A realidade era tal, que o intitulado Duque da Ribeira, figura icónica daquela cidade, e em específico da zona ribeirinha, afirmava ter recolhido das águas do Douro, na sua vida (morreu aos 94 anos) mais de 700 cadáveres, chegando mesmo a construir ferramentas especiais para a atividade. Conta Helder Pacheco que a habilidade do barqueiro era tal, que os próprios bombeiros portuenses recorriam ao seu conhecimento para conseguir encontrar os corpos de quem decidia pôr fim à sua vida a partir da ponte Luiz I.

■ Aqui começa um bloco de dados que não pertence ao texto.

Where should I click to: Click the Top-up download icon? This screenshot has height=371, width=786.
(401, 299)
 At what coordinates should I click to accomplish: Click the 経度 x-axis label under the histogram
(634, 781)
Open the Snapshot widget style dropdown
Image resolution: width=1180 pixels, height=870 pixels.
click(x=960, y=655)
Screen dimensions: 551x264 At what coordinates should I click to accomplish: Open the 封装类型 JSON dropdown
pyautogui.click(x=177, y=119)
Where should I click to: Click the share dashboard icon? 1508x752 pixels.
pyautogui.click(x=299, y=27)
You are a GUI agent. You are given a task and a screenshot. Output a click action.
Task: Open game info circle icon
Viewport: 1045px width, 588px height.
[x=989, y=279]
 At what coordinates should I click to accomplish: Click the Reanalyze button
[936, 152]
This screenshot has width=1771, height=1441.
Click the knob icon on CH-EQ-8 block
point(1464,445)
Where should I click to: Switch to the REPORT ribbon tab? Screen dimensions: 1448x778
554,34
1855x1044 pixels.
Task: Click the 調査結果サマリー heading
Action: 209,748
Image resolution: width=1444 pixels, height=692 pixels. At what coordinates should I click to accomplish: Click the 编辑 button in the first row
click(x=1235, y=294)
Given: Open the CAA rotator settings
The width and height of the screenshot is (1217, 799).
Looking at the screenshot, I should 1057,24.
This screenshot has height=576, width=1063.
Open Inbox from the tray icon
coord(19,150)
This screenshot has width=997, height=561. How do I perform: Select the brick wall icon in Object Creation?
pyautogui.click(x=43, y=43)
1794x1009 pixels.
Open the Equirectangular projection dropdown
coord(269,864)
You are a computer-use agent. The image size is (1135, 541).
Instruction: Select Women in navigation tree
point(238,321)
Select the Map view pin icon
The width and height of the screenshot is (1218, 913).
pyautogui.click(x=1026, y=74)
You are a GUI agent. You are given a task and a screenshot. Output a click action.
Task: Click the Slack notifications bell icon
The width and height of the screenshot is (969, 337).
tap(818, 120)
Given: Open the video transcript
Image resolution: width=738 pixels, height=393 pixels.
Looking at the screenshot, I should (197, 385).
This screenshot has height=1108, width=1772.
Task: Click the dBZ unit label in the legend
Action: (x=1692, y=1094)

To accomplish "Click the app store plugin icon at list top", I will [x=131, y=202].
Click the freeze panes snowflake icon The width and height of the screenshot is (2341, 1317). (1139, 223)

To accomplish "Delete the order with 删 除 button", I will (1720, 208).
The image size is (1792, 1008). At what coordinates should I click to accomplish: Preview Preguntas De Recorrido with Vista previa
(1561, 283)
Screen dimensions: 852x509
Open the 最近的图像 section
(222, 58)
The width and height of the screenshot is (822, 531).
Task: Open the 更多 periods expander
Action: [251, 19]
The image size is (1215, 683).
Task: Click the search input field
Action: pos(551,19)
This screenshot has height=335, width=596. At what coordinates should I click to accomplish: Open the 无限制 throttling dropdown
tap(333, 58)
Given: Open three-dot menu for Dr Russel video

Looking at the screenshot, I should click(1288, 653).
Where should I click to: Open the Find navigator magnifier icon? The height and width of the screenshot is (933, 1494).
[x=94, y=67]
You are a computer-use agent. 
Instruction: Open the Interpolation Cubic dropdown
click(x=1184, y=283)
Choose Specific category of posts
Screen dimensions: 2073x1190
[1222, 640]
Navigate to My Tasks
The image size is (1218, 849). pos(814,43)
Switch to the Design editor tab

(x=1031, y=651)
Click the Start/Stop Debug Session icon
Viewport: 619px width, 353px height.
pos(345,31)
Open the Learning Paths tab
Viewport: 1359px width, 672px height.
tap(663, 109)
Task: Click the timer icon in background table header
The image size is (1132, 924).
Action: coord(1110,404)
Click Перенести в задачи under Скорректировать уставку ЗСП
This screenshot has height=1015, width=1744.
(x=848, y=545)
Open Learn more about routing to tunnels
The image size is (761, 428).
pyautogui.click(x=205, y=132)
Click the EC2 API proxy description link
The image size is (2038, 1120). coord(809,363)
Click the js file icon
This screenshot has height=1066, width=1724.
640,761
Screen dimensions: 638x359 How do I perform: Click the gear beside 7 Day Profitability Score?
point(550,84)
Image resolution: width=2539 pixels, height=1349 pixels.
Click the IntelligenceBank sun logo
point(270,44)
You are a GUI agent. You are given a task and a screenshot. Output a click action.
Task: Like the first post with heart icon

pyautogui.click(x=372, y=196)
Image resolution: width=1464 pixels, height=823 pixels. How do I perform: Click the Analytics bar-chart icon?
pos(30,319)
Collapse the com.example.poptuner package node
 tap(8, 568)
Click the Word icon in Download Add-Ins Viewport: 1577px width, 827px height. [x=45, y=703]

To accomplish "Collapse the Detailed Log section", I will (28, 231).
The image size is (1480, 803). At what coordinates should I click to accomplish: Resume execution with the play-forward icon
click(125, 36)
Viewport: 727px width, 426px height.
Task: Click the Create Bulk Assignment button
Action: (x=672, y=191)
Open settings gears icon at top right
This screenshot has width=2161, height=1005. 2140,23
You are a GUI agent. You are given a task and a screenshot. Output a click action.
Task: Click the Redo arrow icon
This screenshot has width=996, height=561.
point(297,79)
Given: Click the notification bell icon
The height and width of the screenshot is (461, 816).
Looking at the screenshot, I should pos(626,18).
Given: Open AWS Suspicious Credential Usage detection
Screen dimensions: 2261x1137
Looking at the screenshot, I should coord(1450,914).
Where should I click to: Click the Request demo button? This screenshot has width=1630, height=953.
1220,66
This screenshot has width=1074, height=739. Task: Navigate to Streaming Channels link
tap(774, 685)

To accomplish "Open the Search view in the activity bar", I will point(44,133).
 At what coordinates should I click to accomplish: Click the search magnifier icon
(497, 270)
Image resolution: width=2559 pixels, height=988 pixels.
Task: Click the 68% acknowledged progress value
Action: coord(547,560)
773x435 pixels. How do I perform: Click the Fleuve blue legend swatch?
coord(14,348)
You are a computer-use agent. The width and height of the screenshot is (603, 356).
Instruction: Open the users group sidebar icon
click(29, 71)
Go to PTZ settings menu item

Não há Porto sem Luiz I As pontes metálicas do Porto e de Gaia são as principais protagonistas dos postais turísticos das duas cidades. Em especial, a ponte Luiz I, cujo tabuleiro inferior dá acesso à zona ribeirinha das duas cidades, atualmente um dos principais pontos turísticos da região, visitado por milhões de turistas todos os anos. Já o tabuleiro de cima, que durante décadas serviu o trânsito rodoviário, e, desde o início do milénio, ficou dedicado unicamente à passagem da linha Amarela do Metro do Porto, junta o Jardim do Morro, local de visita incontornável do lado de Vila Nova de Gaia, à zona da Sé do Porto, também ela um atrativo local de visita dos turistas chegados à Estação de São Bento, que dista uns poucos metros. Não dá para falar da ponte Luiz I sem mencionar os mergulhadores da Ribeira do Porto.

Uma velha tradição – imortalizada por Manoel de Oliveira no seu filme Aniki Bobó – que se mantém viva e rejuvenescida com a crescente afluência de turistas à região nos últimos anos. Quem passar pela Ribeira, tanto do lado do Porto como de Gaia, vai-se cruzar com os jovens locais que, a partir da ponte de baixo, fazem impressionantes saltos para o rio Douro. Uma prática pouco recomendada pela Autoridade Marítima, mas que atrai todos os dias – pelo menos em tempos não-pandémicos – centenas de espetadores, que se divertem a ver os jovens portuenses a fazer peripécias, mergulhando nas frias águas do rio Douro, e, claro, passando um chapéu no fim de cada salto, aproveitando a generosidade de quem é visitante na cidade.

Maria Pia em perigo Também a ponte ferroviária de Maria Pia – desativada no ano de 1991 – conta com as suas interessantes fábulas, recorda Helder Pacheco, que faz questão de relembrar uma interessante realidade, já nas últimas décadas do seu funcionamento. “As pessoas, muitas vezes com medo que a ponte caísse, preferiam sair do comboio em Gaia e cruzar o rio noutro meio de transporte”, começa por revelar o professor, que recorda ainda o “mito urbano”, como o mesmo o define, que dizia que, se se fosse pescar para a zona por baixo da ponte Maria Pia, era possível ver alguns pregos e partes da ponte que caiam para o rio. Uma realidade que o mesmo, no entanto, garante nunca ter vivido, mas que era tema de conversa frequente.